## Assignment
Below are several entries. Transcribe exactly those lines that fall from the one with "22 (767, 460)" through the one with "Data Maps Road to Success (1159, 1317)", end lines included.

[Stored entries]
^^^^

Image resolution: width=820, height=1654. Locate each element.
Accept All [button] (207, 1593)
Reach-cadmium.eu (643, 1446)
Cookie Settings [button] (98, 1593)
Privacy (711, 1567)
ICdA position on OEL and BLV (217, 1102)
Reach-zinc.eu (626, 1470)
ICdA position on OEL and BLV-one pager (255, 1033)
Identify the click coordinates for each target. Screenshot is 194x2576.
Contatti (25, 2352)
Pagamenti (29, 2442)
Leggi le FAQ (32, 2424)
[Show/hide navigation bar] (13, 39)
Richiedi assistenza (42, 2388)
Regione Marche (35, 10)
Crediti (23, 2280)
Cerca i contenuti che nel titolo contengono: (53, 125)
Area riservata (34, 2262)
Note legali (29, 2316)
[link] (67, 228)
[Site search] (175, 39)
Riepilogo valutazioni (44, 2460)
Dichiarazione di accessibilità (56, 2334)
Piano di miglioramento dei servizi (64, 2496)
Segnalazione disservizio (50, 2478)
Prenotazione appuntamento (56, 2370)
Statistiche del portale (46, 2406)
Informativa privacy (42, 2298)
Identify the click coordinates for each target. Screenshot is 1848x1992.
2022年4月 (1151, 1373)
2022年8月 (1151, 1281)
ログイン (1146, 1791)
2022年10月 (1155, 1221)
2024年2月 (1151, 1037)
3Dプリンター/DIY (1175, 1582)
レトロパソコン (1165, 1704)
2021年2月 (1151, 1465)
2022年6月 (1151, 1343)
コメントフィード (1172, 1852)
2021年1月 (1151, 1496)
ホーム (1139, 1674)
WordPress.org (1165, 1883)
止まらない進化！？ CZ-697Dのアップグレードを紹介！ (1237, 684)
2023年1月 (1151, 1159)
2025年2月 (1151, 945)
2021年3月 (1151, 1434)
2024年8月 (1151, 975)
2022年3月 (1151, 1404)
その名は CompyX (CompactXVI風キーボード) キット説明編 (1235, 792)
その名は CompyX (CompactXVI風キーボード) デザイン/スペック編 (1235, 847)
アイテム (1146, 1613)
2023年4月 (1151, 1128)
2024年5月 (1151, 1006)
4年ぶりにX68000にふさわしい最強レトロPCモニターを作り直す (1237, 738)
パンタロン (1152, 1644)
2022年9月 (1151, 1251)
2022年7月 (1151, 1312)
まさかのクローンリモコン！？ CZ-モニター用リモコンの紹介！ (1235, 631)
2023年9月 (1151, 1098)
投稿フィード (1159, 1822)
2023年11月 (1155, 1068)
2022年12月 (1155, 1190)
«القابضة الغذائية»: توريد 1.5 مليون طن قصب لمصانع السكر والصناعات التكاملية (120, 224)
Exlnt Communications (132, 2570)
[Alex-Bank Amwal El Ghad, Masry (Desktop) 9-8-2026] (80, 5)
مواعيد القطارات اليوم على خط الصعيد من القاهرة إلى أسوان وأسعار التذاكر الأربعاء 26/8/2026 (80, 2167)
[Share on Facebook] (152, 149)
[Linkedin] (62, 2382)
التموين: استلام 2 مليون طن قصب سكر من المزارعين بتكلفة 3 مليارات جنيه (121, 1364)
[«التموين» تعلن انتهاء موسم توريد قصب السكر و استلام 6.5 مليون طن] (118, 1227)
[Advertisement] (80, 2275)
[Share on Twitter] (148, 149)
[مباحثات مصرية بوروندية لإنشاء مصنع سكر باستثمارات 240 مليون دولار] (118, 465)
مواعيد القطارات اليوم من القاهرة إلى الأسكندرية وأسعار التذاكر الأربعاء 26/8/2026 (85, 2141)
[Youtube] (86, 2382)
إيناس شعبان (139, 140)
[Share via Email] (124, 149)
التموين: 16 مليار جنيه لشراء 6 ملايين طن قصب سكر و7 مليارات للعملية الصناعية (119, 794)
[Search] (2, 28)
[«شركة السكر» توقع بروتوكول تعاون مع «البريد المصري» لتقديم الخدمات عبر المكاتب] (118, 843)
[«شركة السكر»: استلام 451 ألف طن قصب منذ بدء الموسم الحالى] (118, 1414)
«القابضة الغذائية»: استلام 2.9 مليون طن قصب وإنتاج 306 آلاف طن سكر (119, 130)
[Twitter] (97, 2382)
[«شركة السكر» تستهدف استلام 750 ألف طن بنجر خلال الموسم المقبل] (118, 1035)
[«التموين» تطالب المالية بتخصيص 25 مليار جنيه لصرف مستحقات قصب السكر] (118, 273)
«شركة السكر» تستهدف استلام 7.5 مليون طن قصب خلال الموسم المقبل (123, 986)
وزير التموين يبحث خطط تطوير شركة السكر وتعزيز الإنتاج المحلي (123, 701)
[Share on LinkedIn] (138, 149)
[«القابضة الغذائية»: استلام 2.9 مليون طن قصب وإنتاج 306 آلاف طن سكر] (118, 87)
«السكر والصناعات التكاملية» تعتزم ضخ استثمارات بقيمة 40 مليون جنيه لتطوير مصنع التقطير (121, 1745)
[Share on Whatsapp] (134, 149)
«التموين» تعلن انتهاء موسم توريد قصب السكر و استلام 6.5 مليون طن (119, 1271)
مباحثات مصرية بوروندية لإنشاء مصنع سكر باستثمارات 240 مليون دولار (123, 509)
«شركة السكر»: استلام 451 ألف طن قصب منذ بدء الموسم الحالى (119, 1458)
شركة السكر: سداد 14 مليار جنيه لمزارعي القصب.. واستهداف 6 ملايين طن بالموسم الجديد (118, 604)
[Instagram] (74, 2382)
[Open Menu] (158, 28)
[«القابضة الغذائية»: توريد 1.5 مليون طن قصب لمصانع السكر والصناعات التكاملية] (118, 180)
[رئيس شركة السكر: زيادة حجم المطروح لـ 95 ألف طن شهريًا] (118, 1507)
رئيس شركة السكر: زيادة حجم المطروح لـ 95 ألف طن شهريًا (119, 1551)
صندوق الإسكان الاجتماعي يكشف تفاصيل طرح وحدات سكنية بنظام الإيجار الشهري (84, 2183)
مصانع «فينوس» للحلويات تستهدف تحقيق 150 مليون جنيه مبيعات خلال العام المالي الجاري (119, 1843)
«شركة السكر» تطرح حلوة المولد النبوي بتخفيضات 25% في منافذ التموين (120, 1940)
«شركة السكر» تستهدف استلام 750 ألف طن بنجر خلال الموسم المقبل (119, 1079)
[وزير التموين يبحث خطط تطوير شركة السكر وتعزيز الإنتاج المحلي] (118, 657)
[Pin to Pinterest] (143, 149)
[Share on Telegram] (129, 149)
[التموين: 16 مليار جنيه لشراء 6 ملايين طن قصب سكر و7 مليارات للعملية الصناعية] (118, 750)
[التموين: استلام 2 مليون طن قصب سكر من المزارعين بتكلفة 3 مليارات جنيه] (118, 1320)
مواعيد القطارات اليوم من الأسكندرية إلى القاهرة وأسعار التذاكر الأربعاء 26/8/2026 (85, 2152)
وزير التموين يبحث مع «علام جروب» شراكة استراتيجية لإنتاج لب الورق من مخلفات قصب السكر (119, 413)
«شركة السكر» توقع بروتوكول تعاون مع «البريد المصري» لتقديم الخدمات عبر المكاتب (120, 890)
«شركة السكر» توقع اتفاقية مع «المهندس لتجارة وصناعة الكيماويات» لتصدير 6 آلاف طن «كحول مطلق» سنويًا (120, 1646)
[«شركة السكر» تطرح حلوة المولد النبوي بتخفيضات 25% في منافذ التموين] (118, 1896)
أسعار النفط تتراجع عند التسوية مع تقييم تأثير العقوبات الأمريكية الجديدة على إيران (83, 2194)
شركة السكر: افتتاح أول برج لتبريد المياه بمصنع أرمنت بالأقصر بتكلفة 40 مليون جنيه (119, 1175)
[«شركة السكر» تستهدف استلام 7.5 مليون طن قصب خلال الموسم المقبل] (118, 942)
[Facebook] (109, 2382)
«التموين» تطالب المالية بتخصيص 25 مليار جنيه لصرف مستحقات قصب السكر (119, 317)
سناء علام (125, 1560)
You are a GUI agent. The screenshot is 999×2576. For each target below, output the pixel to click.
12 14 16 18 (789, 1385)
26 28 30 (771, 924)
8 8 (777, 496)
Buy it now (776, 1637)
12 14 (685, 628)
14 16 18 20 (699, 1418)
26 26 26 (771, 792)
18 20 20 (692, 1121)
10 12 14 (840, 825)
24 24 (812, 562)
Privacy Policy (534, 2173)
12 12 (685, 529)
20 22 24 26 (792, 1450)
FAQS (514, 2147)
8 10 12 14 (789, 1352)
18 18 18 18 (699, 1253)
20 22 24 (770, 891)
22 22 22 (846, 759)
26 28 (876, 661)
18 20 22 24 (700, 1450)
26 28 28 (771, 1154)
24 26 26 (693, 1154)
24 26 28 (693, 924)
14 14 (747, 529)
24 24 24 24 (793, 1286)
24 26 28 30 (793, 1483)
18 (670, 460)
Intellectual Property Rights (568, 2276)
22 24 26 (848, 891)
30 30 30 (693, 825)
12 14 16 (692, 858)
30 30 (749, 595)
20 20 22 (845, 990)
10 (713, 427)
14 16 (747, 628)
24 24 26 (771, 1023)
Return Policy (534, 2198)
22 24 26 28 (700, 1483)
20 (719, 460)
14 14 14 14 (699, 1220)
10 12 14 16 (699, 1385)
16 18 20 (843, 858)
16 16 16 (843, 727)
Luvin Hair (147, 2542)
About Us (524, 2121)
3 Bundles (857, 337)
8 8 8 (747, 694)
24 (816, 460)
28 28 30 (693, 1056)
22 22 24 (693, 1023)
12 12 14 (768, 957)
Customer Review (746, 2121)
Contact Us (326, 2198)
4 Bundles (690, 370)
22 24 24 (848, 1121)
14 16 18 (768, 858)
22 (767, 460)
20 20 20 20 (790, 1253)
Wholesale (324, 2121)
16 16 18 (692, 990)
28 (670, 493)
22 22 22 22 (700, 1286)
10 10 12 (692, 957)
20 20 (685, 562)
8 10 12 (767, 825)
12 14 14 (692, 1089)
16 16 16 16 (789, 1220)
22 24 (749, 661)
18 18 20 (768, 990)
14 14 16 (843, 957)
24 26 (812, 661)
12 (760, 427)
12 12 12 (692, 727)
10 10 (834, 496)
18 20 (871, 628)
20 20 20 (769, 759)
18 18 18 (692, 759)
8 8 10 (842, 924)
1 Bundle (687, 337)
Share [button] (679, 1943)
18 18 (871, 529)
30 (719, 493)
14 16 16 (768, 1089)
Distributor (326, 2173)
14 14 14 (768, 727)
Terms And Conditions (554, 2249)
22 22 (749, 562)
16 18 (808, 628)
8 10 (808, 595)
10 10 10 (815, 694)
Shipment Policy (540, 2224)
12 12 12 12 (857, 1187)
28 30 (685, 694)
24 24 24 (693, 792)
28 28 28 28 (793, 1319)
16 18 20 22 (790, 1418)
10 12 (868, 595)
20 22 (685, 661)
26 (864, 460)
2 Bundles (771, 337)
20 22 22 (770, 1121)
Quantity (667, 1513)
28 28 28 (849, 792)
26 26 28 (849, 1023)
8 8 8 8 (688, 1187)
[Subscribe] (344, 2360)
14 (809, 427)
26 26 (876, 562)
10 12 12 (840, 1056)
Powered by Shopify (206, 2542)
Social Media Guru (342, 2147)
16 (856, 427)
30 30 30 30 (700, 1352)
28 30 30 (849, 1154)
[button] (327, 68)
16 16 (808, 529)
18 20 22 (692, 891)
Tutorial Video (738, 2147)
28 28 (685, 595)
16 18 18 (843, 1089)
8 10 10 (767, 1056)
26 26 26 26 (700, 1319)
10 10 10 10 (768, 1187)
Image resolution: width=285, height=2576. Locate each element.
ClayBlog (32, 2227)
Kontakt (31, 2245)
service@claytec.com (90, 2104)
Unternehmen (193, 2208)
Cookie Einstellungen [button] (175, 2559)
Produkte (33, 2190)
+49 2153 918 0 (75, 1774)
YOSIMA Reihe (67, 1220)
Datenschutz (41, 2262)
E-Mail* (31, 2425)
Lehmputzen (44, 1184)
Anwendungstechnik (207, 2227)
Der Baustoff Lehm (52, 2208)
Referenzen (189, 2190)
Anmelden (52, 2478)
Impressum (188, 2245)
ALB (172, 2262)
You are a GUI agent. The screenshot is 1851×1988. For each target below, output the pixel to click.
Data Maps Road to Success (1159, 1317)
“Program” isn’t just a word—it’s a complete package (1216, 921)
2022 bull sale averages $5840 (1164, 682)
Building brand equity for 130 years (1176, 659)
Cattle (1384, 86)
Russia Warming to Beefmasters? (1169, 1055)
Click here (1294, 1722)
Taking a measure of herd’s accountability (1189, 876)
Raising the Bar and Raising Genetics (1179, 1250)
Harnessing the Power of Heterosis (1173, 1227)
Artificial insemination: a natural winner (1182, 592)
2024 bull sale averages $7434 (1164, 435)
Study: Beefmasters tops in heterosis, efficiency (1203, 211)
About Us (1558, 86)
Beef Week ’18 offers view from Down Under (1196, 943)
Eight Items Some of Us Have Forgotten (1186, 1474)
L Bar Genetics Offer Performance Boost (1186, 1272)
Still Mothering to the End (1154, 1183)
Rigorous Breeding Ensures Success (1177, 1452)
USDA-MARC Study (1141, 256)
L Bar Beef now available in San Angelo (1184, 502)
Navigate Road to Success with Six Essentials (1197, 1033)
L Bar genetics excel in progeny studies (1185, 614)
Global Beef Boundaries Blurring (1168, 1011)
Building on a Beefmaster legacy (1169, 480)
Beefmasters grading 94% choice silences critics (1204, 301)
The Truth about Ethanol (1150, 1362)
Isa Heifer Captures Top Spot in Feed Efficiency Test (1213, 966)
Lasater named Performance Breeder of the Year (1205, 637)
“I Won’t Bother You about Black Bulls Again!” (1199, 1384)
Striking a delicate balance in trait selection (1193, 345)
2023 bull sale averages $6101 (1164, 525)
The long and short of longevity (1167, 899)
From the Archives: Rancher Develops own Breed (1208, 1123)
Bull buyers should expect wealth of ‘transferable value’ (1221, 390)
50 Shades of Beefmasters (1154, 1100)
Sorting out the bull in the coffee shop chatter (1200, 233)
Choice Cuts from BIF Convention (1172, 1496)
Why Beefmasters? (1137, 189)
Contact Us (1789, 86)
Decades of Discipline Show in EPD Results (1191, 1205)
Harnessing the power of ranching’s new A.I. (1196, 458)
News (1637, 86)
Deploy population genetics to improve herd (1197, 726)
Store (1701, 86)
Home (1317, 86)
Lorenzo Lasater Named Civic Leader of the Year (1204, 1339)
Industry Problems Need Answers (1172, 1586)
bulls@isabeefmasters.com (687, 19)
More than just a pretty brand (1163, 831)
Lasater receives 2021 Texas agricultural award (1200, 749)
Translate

^^^^

## Response area
22 (767, 460)
20 20 20 20 (790, 1253)
Wholesale (324, 2121)
16 16 18 (692, 990)
28 (670, 493)
22 22 22 22 (700, 1286)
10 10 12 (692, 957)
20 20 (685, 562)
8 10 12 (767, 825)
12 14 14 (692, 1089)
16 16 16 16 (789, 1220)
22 24 (749, 661)
18 18 20 (768, 990)
14 14 16 (843, 957)
24 26 (812, 661)
12 (760, 427)
12 12 12 (692, 727)
10 10 (834, 496)
18 20 (871, 628)
20 20 20 (769, 759)
18 18 18 (692, 759)
8 8 10 (842, 924)
1 Bundle (687, 337)
Share [button] (679, 1943)
18 18 (871, 529)
30 (719, 493)
14 16 16 (768, 1089)
Distributor (326, 2173)
14 14 14 (768, 727)
Terms And Conditions (554, 2249)
22 22 (749, 562)
16 18 (808, 628)
8 10 (808, 595)
10 10 10 (815, 694)
Shipment Policy (540, 2224)
12 12 12 12 (857, 1187)
28 30 (685, 694)
24 24 24 (693, 792)
28 28 28 28 (793, 1319)
16 18 20 22 (790, 1418)
10 12 (868, 595)
20 22 (685, 661)
26 (864, 460)
2 Bundles (771, 337)
20 22 22 (770, 1121)
Quantity (667, 1513)
28 28 28 (849, 792)
26 26 28 (849, 1023)
8 8 8 8 (688, 1187)
[Subscribe] (344, 2360)
14 (809, 427)
26 26 (876, 562)
10 12 12 (840, 1056)
Powered by Shopify (206, 2542)
Social Media Guru (342, 2147)
16 (856, 427)
30 30 30 30 (700, 1352)
28 30 30 (849, 1154)
[button] (327, 68)
16 16 (808, 529)
18 20 22 (692, 891)
Tutorial Video (738, 2147)
28 28 (685, 595)
16 18 18 (843, 1089)
8 10 10 (767, 1056)
26 26 26 26 (700, 1319)
10 10 10 10 (768, 1187)
Image resolution: width=285, height=2576. Locate each element.
ClayBlog (32, 2227)
Kontakt (31, 2245)
service@claytec.com (90, 2104)
Unternehmen (193, 2208)
Cookie Einstellungen [button] (175, 2559)
Produkte (33, 2190)
+49 2153 918 0 (75, 1774)
YOSIMA Reihe (67, 1220)
Datenschutz (41, 2262)
E-Mail* (31, 2425)
Lehmputzen (44, 1184)
Anwendungstechnik (207, 2227)
Der Baustoff Lehm (52, 2208)
Referenzen (189, 2190)
Anmelden (52, 2478)
Impressum (188, 2245)
ALB (172, 2262)
You are a GUI agent. The screenshot is 1851×1988. For each target below, output the pixel to click.
Data Maps Road to Success (1159, 1317)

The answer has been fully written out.